Em Clackamas, no Oregon, Tommy Saenz trabalhou em cerca de 200 supercarros durante seus quase 20 anos à frente da oficina Tommy's Window Tinting. Seus clientes lhe trouxeram alguns veículos Ferrari 488 Spider e Mercedes-Benz SLS AMG, e a joia da coroa, um Corvette 1958 de US$ 2,8 milhões que será lançado neste ano no Sema, o evento da Associação do Mercado de Equipamentos Especializados. "Você provavelmente acabaria comprando o carro dos seus sonhos pela metade do preço. Mas também chegaria à conclusão de que está pegando um carro que foi recuperado ou remontado", observou Saenz.

Para amadores como Benoit e Steinbacher, parte do fascínio é a emoção da caça. A mítica "descoberta do celeiro", isto é, encontrar um clássico empoeirado que só precisa de uma bela limpeza? Isso seria fácil demais.

Todo o esforço na garagem pode valer a pena. Três homens trabalharam no Huracán de Steinbacher durante cinco meses antes de revelar seu Burntacan. O gasto total? Menos de US$ 100 mil. "Foi uma forma criativa de dobrar os cavalos por muito menos da metade do custo de substituição do motor", explicou. O motor LS Chevy V-8, a troca de transmissão, o twin turbo e a carroceria de fibra de carbono customizada completaram seu Lamborghini único.

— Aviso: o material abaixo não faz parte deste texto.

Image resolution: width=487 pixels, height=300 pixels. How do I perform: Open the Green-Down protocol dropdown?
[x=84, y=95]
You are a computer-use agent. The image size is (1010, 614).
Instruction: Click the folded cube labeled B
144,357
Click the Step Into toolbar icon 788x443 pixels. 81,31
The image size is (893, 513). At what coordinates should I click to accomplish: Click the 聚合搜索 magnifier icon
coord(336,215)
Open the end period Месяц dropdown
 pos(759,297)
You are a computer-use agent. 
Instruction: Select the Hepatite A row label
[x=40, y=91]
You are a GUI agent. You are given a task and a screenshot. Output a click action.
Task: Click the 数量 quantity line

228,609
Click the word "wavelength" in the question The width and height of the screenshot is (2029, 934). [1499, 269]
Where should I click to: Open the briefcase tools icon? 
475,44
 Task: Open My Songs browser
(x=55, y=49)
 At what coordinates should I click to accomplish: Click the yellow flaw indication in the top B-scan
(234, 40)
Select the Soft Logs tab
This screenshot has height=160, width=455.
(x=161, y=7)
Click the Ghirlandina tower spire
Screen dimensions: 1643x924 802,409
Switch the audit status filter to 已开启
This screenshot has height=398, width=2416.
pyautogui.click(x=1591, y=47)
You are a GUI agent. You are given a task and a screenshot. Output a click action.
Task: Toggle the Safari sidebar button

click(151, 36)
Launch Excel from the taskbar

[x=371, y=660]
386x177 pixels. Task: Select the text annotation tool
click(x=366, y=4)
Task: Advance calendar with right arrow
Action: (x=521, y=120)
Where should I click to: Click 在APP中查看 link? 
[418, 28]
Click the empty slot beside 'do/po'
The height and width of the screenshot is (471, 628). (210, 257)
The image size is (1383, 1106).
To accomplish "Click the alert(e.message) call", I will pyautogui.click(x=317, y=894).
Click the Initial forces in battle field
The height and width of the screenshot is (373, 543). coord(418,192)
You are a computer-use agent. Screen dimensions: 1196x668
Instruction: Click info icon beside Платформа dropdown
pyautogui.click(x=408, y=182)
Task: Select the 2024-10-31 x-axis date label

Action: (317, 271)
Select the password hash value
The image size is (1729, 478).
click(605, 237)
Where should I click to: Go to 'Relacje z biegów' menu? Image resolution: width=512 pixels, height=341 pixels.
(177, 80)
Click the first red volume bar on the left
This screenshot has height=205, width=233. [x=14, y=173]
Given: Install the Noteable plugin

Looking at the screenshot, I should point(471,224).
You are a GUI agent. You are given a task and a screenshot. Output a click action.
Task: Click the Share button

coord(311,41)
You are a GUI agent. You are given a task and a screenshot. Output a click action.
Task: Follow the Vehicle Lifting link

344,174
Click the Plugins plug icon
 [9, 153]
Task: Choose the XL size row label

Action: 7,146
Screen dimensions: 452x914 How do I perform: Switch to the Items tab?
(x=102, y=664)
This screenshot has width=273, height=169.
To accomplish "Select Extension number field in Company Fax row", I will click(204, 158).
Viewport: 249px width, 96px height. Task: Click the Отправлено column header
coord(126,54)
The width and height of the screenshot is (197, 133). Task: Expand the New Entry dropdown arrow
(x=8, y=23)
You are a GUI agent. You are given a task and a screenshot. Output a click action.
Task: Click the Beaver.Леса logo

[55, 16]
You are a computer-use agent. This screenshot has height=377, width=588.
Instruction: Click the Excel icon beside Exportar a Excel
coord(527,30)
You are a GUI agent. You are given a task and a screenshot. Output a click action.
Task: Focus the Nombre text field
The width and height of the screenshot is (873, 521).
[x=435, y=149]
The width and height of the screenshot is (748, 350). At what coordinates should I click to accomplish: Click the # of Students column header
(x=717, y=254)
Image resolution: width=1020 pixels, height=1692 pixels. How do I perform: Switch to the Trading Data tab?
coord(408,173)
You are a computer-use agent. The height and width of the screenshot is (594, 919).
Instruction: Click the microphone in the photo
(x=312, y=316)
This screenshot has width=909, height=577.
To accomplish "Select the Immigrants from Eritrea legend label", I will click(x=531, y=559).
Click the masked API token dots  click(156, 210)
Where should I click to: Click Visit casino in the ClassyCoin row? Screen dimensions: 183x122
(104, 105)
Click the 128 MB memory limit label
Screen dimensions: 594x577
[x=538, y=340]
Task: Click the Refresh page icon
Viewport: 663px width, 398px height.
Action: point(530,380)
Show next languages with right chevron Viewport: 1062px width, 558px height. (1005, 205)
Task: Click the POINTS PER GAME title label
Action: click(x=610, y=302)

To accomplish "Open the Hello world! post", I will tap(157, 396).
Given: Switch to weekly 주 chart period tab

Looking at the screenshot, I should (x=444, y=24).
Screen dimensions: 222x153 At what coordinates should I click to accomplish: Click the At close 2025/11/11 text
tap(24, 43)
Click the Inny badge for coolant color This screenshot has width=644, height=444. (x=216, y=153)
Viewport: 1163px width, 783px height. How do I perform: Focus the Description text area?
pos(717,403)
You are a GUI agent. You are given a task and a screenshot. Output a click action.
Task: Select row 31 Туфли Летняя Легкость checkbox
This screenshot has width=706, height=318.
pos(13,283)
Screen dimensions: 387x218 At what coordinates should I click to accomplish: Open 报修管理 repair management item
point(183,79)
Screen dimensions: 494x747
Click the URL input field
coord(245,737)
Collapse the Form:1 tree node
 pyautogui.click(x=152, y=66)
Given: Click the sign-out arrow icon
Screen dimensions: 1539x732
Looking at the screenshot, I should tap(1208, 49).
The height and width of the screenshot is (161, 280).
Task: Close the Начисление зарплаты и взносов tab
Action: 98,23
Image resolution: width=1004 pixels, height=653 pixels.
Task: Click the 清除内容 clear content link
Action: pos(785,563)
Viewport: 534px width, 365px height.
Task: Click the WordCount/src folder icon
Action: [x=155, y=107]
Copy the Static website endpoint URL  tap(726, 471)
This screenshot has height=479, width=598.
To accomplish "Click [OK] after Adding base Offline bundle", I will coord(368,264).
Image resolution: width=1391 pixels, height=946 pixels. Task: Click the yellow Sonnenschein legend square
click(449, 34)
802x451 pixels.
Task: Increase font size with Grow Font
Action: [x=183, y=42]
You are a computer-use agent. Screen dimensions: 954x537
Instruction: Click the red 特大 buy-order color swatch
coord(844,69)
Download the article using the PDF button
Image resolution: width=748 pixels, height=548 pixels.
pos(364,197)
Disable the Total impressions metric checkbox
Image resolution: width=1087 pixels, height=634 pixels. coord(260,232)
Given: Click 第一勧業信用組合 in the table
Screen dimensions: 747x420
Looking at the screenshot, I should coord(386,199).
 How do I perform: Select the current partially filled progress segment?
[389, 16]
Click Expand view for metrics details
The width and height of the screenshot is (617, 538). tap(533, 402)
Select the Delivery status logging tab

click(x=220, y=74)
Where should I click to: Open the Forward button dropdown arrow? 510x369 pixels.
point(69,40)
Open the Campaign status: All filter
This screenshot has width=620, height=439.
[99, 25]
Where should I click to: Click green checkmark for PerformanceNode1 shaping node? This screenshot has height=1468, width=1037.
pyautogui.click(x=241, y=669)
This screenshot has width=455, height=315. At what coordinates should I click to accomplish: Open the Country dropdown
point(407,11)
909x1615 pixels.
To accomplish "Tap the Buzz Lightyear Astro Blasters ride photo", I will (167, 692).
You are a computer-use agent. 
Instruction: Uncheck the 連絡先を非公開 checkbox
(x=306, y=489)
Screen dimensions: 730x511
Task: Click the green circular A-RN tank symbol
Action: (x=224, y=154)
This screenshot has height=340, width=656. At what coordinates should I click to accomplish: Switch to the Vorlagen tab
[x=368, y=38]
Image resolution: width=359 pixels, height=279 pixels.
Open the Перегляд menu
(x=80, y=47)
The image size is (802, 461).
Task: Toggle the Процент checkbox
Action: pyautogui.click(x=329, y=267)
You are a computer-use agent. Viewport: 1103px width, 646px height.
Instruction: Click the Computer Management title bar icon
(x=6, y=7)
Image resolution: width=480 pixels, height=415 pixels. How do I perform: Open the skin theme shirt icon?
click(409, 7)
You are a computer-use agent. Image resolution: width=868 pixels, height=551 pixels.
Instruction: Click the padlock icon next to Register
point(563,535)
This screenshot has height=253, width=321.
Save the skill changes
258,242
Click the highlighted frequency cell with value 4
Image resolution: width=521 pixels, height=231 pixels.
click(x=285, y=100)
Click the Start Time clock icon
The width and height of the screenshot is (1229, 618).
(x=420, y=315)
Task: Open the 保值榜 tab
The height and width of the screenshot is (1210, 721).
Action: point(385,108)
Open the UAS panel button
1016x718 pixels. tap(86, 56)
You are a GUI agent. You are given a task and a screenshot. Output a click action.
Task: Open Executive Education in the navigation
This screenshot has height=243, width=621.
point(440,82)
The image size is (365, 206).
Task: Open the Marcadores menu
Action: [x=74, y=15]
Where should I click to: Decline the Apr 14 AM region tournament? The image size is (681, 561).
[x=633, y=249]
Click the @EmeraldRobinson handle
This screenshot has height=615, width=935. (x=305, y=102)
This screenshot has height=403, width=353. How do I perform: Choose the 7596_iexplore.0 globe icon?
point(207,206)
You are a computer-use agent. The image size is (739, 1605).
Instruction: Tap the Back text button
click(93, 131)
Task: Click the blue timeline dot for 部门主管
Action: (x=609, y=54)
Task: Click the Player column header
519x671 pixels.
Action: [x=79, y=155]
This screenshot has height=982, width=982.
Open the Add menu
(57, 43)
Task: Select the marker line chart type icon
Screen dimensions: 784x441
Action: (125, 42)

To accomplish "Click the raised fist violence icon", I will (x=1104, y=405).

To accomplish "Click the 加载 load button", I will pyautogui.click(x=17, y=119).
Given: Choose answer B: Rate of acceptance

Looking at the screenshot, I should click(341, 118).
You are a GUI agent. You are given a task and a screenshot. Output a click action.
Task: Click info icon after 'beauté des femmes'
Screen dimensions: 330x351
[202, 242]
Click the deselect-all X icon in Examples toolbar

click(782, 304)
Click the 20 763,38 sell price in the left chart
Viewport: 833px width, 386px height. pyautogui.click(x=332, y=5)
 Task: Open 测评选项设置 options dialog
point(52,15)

Até onde Steinbacher sabe, ninguém havia fabricado um Huracán com transmissão manual até então. Muito menos um que parecia ter caído de uma fogueira de camping como um marshmallow chamuscado.

Sua próxima missão será pegar o chassi de um Huracán doado em 2016 e transformá-lo em um veículo off-road para participar da corrida de resistência no deserto Mint 400, "dando a ele um propósito específico", completou Steinbacher.